Cannon has been careful to play down his own contribution to Dixon's success this year - "Chip's guys had scored five championships and 45 wins with Scott before I ever showed up!" - but the 1.25-mile oval could prove to be one of those venues where Cannon is the difference-maker. Last year at Dale Coyne's team, he saw Sebastien Bourdais and Santino Ferrucci start from second and sixth, and run 1-2 for much of the evening.

"I think we'll be in the ballpark," he says modestly. "The emphasis may change a little given the lead Scott has in the championship [84 points], but yeah, we should be good. Having said that, I expect all the usual suspects will be in there too."

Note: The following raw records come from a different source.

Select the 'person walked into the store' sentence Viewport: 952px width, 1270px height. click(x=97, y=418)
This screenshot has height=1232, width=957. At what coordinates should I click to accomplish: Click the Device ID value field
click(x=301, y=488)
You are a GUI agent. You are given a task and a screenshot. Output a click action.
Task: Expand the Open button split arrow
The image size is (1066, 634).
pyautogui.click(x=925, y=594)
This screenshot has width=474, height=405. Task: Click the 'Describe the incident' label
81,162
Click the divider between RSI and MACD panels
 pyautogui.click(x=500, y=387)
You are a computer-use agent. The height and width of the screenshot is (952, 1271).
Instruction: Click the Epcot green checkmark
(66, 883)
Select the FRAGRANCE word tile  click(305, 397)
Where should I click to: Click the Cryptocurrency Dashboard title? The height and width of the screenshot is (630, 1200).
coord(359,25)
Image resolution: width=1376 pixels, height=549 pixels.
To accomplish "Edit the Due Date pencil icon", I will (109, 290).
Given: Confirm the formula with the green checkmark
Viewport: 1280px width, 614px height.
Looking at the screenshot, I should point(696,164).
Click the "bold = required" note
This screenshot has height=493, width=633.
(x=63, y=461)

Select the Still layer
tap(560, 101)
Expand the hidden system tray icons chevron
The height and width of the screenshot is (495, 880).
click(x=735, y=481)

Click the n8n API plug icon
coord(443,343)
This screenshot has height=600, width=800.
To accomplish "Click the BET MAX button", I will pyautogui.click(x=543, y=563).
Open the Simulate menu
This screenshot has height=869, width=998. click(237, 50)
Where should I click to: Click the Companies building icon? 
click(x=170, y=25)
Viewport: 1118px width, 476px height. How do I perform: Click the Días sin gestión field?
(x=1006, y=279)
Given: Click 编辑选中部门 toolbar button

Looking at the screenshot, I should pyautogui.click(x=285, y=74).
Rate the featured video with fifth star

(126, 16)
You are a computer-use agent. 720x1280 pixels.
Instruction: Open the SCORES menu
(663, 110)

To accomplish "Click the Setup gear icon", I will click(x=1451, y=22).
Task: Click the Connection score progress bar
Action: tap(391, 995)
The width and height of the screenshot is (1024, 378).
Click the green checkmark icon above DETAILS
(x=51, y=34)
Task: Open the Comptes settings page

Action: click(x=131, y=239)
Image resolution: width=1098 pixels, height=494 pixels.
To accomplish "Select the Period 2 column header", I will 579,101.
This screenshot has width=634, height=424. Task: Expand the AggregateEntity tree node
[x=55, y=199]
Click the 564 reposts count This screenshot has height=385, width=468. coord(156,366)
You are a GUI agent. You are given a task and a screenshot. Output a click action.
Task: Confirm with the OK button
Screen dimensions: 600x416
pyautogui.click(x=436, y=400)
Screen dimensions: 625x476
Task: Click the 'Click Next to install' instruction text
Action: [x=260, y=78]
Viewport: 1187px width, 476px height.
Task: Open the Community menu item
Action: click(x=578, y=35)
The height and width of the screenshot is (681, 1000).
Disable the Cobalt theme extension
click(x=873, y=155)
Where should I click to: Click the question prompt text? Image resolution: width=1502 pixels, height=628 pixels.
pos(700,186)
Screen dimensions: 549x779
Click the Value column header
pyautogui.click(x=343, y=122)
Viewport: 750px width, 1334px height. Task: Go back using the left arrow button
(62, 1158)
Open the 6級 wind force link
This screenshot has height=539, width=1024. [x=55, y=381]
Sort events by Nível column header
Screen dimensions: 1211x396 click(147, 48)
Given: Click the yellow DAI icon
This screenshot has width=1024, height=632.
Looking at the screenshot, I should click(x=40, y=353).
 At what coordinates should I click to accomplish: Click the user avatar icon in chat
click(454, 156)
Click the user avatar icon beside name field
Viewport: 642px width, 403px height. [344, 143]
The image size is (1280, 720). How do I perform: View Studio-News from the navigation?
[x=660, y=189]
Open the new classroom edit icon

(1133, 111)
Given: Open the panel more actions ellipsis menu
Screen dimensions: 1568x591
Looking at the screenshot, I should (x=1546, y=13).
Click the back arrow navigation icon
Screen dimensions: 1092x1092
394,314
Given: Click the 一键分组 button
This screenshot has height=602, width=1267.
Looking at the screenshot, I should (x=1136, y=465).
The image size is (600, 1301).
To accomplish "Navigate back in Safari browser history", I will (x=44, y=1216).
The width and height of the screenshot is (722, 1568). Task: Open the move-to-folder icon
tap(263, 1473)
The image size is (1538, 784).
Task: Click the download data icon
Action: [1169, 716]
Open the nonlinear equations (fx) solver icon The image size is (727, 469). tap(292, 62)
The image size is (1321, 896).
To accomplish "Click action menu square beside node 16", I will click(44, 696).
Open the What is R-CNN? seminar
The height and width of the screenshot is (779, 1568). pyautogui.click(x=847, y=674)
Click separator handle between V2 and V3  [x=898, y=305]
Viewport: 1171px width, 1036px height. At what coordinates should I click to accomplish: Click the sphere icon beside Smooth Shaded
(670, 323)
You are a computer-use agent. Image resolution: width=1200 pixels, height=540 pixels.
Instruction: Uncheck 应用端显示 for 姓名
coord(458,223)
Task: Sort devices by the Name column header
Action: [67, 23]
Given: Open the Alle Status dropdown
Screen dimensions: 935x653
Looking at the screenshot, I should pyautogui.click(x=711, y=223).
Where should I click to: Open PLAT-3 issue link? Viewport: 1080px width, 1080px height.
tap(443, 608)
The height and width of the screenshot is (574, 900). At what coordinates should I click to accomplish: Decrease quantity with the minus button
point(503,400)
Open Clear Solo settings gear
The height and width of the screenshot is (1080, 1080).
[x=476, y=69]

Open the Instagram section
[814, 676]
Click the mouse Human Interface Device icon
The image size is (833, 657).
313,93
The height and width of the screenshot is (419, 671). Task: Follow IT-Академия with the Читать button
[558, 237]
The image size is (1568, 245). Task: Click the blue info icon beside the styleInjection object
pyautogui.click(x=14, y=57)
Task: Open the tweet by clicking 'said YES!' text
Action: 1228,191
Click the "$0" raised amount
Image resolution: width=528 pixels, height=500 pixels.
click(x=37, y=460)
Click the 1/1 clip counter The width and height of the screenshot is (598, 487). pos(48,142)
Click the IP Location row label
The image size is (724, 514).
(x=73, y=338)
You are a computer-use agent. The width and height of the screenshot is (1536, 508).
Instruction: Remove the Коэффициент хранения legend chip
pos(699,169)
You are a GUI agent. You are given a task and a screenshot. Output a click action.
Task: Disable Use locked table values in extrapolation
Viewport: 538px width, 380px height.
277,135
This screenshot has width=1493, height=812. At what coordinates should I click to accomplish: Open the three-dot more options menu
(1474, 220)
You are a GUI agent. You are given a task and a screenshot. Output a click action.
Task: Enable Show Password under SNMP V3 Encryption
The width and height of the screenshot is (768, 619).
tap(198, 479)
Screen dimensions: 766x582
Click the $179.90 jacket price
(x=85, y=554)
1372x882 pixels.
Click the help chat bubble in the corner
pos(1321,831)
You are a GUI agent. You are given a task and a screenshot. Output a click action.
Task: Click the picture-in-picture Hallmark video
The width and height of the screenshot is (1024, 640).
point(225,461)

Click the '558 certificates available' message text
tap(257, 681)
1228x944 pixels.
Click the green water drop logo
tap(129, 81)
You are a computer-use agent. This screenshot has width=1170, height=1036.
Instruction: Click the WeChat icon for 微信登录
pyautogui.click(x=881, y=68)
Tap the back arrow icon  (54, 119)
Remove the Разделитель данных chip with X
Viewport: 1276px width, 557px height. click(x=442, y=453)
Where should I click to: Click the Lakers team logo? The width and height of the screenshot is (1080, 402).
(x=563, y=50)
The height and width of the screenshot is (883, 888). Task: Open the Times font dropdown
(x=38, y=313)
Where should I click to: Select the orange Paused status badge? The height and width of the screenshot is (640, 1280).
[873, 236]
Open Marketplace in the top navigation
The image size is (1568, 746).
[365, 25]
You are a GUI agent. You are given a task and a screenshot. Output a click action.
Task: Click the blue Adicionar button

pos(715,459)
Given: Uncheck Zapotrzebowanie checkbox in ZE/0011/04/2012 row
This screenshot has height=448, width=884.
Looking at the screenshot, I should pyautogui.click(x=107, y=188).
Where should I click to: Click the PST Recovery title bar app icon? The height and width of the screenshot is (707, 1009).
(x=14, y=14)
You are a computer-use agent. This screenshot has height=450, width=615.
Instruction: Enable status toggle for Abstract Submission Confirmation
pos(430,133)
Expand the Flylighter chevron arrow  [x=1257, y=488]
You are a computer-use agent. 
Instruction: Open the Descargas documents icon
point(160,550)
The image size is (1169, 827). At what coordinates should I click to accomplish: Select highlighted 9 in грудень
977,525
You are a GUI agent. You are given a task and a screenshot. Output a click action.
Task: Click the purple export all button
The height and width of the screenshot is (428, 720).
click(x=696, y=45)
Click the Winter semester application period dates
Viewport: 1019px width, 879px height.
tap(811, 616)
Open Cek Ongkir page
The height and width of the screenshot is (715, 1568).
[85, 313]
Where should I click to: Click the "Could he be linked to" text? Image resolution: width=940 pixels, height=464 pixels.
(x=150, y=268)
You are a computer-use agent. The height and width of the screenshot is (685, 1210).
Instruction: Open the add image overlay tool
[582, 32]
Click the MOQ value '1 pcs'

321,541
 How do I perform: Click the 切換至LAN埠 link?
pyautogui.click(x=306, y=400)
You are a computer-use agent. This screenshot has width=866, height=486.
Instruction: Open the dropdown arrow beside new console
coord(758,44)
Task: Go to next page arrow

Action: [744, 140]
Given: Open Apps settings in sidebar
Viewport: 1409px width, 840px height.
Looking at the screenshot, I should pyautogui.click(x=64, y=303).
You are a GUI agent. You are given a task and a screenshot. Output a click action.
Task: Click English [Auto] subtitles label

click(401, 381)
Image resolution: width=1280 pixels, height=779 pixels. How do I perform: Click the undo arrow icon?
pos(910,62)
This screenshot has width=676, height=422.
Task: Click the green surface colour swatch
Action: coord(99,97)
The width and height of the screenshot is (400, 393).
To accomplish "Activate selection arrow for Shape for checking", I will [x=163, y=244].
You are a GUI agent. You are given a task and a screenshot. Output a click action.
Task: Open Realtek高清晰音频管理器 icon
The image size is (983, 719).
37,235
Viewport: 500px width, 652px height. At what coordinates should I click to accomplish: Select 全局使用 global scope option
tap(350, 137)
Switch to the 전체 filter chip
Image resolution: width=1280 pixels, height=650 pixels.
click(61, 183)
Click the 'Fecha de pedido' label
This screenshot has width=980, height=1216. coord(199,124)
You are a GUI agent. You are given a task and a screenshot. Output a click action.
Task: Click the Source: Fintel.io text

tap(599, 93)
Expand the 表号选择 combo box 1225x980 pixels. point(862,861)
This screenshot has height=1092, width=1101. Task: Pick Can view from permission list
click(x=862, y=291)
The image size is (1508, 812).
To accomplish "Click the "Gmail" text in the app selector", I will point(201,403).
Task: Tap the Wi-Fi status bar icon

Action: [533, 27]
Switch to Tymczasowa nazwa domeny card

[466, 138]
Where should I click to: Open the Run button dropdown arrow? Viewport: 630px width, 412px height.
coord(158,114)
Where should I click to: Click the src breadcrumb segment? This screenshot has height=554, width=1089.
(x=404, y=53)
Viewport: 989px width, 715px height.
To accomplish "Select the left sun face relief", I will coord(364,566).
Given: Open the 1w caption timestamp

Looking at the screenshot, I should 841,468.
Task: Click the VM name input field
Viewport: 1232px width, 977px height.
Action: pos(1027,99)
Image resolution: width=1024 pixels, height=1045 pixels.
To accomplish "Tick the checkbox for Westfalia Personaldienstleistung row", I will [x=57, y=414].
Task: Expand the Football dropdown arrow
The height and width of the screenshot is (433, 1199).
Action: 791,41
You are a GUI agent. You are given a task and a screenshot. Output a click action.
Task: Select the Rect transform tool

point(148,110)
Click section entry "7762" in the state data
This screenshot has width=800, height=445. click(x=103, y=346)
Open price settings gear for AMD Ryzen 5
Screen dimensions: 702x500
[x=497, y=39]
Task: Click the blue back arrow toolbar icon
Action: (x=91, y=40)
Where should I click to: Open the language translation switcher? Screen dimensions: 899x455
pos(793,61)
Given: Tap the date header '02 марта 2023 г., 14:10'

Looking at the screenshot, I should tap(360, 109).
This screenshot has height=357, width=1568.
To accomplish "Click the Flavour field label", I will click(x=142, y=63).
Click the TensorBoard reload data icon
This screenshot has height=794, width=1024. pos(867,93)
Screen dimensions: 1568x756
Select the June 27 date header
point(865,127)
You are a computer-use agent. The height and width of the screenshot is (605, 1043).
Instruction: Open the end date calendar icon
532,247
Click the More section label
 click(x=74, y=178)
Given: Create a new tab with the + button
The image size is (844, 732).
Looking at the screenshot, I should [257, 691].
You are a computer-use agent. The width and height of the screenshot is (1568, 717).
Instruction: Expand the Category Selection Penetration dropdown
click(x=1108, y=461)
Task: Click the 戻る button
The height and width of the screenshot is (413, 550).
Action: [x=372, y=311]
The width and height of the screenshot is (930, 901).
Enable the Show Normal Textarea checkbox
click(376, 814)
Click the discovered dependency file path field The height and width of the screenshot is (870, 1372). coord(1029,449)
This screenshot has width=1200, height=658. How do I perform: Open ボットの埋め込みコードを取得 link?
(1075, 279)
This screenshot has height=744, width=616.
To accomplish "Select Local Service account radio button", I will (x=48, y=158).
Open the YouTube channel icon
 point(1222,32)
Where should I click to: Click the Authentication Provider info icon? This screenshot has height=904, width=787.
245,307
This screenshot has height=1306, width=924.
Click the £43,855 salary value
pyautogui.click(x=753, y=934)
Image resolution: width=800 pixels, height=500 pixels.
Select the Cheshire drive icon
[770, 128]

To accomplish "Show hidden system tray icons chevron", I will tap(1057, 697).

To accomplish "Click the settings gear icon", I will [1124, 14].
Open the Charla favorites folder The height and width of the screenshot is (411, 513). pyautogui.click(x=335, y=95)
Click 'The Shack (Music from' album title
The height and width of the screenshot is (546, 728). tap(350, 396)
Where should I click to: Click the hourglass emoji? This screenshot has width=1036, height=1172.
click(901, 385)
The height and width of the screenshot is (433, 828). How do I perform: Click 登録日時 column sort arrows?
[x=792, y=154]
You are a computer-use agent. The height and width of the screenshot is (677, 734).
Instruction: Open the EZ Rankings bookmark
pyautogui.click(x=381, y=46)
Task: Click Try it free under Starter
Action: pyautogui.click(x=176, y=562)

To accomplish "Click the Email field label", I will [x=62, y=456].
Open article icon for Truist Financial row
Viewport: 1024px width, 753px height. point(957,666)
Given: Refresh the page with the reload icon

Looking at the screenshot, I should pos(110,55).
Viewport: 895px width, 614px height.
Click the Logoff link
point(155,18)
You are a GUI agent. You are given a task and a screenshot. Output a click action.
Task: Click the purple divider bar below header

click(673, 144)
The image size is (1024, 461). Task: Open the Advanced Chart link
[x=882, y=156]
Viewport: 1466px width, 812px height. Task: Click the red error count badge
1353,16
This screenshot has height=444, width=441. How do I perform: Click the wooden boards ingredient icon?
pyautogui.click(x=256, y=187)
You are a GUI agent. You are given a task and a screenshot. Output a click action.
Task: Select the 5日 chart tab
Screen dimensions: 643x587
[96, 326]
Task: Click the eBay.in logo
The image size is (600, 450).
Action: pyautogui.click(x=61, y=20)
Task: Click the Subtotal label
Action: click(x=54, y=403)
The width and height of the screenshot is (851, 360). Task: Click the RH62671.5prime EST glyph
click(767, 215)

It may prove a scrappy weekend for IndyCar, with Hurricane Laura due to hit the region on Friday evening. But as ever, the smart money would be on Ganassi to deal best with Fate's slings, arrows and downpours, just as it seems best able to cope with compressed race weekend schedules and finding the best balance for cars equipped with aeroscreens. The team's engineering rearrangement for 2020 appears to have paid off, perhaps by supplementing rather than replacing.

There will remain days on which the #9 CGR-Honda gets beaten. There will be days when it's pushed hard. But while Dixon's strongest rival in each race is someone different, his championship lead is going to build and build.

It will be truly shocking if anyone beats him to the IndyCar Series title this year.